Records contained in a dataset

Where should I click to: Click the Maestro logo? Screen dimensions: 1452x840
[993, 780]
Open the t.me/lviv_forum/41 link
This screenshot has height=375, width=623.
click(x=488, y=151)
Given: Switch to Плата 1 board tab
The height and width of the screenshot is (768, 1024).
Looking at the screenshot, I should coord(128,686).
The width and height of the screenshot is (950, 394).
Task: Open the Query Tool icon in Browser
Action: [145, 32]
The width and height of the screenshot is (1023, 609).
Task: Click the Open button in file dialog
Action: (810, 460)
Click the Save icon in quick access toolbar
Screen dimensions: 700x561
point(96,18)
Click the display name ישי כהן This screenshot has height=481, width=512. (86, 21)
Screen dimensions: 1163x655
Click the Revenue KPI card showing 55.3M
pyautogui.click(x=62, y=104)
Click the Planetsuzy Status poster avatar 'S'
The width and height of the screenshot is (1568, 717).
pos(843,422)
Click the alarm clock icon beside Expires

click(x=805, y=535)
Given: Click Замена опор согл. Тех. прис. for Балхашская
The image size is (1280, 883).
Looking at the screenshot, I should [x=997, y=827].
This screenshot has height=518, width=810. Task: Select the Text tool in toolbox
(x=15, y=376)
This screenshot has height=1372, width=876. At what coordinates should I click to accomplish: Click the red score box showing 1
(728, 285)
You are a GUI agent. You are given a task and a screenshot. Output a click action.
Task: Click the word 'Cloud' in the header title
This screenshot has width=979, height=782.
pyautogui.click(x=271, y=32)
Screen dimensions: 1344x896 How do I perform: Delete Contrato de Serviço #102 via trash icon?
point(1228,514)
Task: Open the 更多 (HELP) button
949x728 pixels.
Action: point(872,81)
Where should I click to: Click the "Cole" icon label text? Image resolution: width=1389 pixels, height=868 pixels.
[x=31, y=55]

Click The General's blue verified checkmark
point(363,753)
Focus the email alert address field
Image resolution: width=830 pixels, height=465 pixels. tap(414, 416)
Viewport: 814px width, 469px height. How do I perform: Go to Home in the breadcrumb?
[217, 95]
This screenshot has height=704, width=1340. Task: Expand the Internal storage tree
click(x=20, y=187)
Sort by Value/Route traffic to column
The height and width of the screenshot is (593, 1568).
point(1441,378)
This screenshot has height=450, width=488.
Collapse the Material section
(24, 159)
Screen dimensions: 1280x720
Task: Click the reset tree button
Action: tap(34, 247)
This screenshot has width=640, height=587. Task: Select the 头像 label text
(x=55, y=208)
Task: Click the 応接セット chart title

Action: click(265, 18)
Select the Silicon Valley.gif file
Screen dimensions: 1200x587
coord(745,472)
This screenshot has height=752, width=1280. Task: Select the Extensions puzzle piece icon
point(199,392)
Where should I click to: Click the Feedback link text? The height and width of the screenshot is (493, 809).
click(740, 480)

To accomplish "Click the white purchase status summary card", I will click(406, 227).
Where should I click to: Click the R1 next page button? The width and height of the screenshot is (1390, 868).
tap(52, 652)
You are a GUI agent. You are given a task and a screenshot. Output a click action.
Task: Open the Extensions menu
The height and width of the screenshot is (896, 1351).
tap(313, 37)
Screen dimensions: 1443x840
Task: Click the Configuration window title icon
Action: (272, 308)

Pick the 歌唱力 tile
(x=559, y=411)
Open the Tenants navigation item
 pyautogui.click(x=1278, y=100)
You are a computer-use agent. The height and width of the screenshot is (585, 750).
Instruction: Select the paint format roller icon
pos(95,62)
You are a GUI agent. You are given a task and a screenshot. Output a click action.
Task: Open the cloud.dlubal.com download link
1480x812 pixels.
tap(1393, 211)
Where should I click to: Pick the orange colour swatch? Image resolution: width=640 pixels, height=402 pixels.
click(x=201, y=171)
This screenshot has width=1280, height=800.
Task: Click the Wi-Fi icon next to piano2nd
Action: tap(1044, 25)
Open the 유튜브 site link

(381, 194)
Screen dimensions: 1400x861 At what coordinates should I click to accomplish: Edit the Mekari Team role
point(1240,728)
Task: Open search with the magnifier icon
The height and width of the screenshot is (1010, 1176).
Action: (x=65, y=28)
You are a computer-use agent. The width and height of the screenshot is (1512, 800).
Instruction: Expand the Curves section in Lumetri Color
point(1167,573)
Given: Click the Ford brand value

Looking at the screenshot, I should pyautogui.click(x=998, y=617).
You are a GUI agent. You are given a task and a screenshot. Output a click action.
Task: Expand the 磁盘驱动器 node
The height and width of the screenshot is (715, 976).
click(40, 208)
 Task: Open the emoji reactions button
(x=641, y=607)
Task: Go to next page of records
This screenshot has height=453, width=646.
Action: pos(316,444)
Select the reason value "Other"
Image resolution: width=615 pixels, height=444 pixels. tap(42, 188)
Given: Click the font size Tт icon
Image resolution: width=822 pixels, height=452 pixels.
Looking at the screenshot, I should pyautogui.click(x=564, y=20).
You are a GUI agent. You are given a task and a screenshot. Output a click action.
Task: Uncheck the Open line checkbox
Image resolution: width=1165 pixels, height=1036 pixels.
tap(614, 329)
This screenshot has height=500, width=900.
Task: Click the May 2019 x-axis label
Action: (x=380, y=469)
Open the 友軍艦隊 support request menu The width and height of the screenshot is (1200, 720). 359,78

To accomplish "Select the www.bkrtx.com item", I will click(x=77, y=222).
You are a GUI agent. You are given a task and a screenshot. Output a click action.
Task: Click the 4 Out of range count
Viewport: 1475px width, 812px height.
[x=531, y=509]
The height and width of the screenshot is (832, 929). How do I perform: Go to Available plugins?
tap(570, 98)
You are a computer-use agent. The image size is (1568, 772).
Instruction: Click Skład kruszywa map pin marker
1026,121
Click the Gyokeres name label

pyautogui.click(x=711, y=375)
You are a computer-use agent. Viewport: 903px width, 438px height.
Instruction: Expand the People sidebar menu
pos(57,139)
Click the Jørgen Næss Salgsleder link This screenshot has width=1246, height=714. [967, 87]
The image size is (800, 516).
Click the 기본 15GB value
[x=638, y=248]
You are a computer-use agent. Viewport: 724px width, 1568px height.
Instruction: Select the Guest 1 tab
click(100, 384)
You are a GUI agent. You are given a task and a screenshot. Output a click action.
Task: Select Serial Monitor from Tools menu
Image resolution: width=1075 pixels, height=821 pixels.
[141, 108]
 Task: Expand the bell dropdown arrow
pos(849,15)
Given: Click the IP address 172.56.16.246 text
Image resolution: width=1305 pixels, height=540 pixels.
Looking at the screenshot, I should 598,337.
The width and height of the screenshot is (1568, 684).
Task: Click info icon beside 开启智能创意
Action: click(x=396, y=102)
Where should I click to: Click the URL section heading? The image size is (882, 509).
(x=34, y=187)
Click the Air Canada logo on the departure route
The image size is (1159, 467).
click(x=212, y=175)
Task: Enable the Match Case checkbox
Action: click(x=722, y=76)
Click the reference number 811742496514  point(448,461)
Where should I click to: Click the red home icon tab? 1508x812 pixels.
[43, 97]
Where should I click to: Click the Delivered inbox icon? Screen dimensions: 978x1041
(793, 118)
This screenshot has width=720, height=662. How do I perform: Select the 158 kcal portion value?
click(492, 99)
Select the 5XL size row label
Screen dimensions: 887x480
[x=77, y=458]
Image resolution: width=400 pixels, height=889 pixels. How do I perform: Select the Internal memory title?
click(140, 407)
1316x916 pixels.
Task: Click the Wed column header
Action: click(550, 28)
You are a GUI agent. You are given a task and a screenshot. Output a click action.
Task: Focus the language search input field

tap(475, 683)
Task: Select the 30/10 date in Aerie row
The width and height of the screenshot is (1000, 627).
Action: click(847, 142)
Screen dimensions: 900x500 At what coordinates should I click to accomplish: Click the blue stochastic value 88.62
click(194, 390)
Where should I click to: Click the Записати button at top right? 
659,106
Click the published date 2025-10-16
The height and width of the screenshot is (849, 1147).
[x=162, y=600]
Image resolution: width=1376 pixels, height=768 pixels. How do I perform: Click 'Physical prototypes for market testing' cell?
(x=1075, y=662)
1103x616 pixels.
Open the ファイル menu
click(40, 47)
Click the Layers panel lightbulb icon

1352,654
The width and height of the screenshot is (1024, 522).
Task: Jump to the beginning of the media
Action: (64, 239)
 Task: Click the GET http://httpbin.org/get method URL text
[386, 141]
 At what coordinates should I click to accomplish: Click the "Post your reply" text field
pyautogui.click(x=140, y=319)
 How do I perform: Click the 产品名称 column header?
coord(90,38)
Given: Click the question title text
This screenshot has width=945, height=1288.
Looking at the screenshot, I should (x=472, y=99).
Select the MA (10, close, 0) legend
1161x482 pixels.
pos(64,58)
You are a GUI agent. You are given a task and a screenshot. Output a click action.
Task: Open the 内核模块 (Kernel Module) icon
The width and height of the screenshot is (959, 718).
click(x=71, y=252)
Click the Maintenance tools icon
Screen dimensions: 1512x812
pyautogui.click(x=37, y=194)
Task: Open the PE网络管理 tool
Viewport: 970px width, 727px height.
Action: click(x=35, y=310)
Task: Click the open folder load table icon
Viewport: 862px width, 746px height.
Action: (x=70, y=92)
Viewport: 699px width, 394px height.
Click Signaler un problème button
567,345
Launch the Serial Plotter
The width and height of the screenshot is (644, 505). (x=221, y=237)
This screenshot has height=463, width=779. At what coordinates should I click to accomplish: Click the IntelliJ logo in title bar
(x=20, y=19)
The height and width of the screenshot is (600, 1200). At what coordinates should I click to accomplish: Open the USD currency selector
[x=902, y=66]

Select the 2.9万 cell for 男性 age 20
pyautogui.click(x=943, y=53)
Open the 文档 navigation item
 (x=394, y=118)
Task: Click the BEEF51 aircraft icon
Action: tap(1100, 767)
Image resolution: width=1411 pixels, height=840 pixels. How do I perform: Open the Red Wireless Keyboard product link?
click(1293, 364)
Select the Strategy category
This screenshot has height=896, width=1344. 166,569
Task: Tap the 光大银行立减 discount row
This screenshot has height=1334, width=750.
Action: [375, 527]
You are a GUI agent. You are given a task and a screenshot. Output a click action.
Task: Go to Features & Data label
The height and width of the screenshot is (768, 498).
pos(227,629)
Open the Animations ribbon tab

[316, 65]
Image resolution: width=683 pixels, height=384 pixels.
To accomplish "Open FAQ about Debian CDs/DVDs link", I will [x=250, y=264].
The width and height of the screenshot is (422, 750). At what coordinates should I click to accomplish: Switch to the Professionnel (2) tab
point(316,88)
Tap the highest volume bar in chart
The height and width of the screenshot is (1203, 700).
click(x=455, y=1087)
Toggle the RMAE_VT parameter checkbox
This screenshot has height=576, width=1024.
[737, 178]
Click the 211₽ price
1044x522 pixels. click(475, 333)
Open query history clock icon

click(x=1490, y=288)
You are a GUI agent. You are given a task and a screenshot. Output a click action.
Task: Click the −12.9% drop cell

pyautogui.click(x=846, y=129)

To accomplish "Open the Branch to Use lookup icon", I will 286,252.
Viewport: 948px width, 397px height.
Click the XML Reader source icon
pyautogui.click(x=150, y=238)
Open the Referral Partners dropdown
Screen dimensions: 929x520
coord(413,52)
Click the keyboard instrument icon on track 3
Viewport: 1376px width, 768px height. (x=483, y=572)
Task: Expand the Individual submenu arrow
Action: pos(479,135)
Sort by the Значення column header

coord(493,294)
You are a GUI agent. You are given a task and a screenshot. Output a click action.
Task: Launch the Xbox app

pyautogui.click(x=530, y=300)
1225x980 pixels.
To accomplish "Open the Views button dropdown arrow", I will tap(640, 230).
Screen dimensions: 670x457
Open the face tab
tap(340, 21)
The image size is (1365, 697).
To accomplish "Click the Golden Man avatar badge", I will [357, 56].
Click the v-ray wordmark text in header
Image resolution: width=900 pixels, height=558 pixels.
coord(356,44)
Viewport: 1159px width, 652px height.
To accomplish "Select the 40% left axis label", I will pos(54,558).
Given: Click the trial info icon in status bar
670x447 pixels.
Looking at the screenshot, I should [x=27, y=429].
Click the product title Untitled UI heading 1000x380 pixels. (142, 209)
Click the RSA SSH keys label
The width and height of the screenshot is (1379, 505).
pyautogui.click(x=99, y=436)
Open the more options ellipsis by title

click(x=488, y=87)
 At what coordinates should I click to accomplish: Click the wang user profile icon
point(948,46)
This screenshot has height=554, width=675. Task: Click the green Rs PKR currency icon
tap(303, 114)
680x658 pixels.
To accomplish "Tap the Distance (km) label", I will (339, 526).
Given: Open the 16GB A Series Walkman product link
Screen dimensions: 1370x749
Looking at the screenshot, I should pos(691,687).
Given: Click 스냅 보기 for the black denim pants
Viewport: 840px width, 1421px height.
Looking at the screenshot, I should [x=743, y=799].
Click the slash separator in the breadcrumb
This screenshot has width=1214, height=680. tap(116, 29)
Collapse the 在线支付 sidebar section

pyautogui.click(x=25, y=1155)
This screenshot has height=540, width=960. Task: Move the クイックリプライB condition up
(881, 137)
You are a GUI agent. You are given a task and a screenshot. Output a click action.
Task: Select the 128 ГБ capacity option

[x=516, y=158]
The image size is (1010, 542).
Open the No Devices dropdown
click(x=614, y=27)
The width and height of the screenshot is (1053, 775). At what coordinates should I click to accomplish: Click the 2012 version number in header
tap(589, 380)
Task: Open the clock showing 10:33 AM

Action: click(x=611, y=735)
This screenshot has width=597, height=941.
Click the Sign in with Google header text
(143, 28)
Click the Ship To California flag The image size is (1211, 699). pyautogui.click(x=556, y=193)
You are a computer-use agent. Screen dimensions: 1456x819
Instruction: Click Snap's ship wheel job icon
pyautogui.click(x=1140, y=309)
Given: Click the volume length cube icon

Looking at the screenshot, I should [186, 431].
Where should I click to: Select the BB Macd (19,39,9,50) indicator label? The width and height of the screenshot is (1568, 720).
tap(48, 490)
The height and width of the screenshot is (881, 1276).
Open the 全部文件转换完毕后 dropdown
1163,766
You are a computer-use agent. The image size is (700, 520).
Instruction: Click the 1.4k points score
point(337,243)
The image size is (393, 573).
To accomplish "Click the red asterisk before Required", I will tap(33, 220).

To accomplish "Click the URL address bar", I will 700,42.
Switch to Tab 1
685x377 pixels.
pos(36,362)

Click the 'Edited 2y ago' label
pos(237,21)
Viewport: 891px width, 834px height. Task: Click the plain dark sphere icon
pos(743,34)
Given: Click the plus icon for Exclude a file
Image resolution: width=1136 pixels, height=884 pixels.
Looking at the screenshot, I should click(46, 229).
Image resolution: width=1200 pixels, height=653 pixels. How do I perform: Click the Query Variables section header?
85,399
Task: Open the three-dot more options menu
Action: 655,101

DIRECTIONS: Using only the entries above, output the line with "Click the keyboard instrument icon on track 3", the line with "Given: Click the trial", and all lines between them, exactly as they stand.

EXERCISE ANSWER:
Click the keyboard instrument icon on track 3
Viewport: 1376px width, 768px height. (x=483, y=572)
Task: Expand the Individual submenu arrow
Action: pos(479,135)
Sort by the Значення column header

coord(493,294)
You are a GUI agent. You are given a task and a screenshot. Output a click action.
Task: Launch the Xbox app

pyautogui.click(x=530, y=300)
1225x980 pixels.
To accomplish "Open the Views button dropdown arrow", I will tap(640, 230).
Screen dimensions: 670x457
Open the face tab
tap(340, 21)
The image size is (1365, 697).
To accomplish "Click the Golden Man avatar badge", I will [357, 56].
Click the v-ray wordmark text in header
Image resolution: width=900 pixels, height=558 pixels.
coord(356,44)
Viewport: 1159px width, 652px height.
To accomplish "Select the 40% left axis label", I will pos(54,558).
Given: Click the trial info icon in status bar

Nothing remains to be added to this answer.